Trump Administration Seeks to Designate Houthi Rebels As Terrorists Before Leaving Office

  • Designation Would be Seen as Part of Escalating Campaign Against Iran
    • On November 16th, reports surfaced that the Trump administration was planning to accelerate its efforts to designate Ansar Hezbollah, more commonly known as the Houthis, as a Foreign Terrorist Organization (FTO). The Houthis, who now control over half of Yemen and its capital Sana’a, have waged a five years-long war against the Saudi-backed government of exiled President Abdrabbuh Mansour Hadi.
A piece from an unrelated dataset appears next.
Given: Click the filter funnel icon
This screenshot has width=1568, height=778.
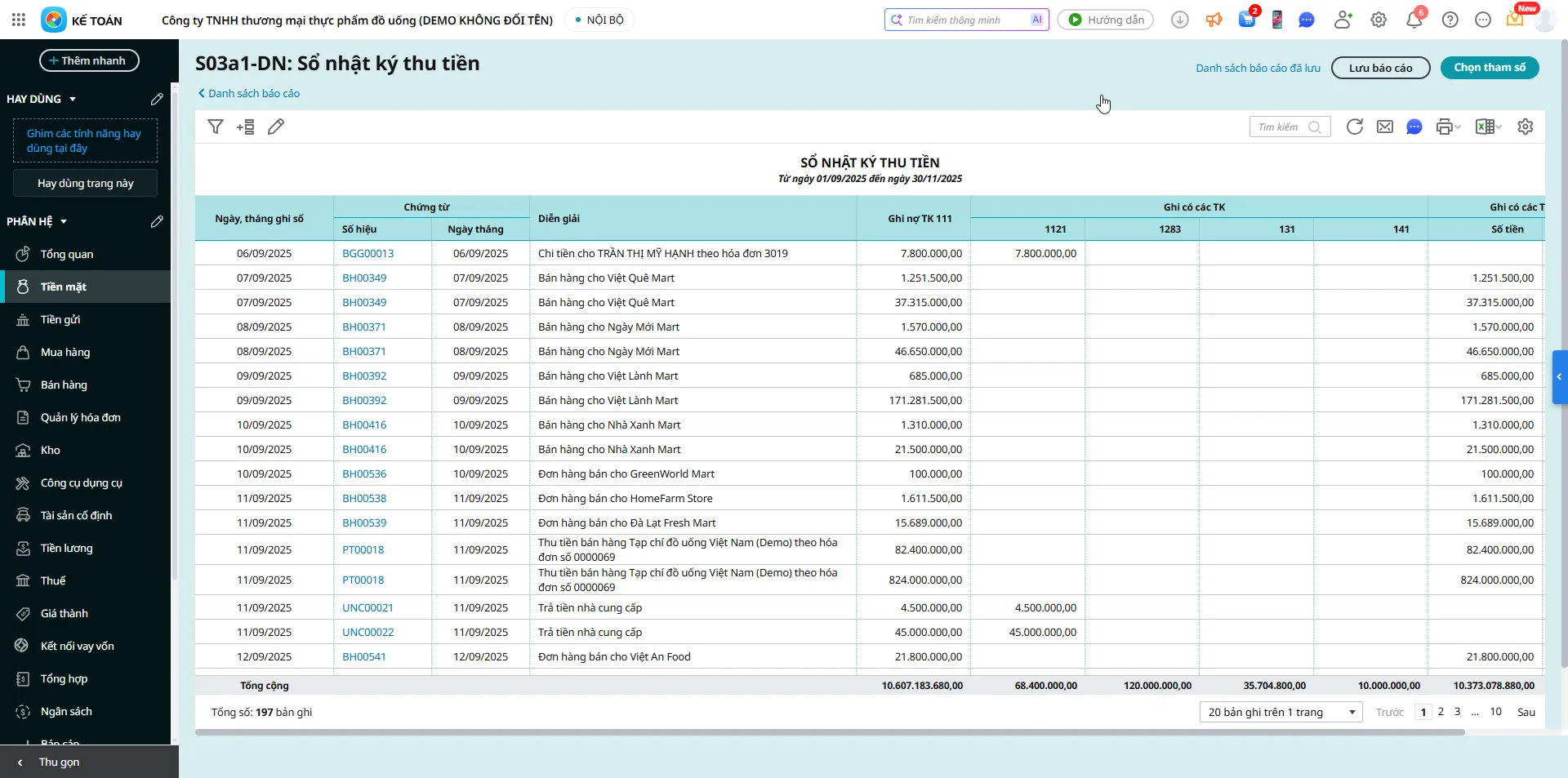Looking at the screenshot, I should [x=216, y=127].

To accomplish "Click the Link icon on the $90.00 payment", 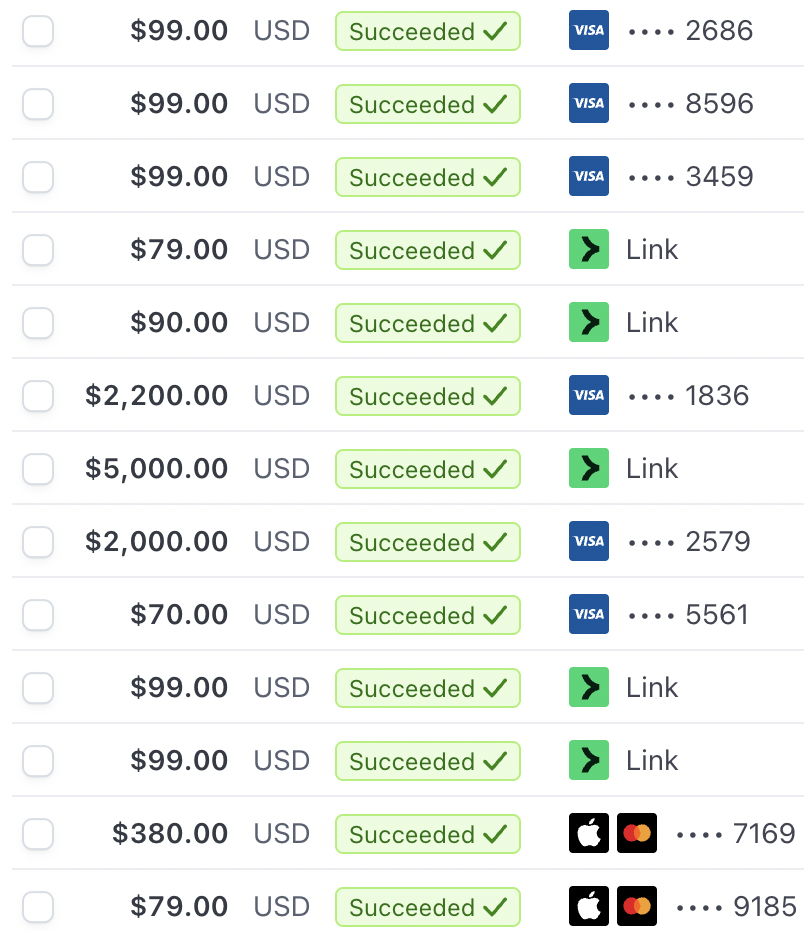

    • According to a diplomatic source, U.S. Secretary of State Michael Pompeo has been attempting to have the designation “fast-tracked” as “part of the scorched-earth policy” the administration is pursuing before they leave office. In anticipation of the designation, the UN has begun rotating out U.S. staff from Yemen for fear of potential retaliation for the designation.

    • UN officials have lobbied the Trump administration for months to reverse course, fearing that it may damage their diplomatic attempts to end the civil war and make it more difficult for humanitarian aid to reach Yemenis.

    • Career officials at the State Department and DOD have also voiced concerns about the implications of the designation. The heads of top humanitarian organizations, including Oxfam America and Save the Children, sent a letter to Pompeo on Nov. 16 in a last-ditch attempt to urge him to reconsider the decision.

    • Saudi Arabia has also pushed for the designation over the last year in hopes it would aid their efforts to undermine the Houthis’ political legitimacy. Secretary Pompeo is in the middle of a diplomatic tour of the Middle East, his final stop being in Riyadh, in what many see as the Trump administration’s final attempts to escalate their maximum pressure strategy against Iran.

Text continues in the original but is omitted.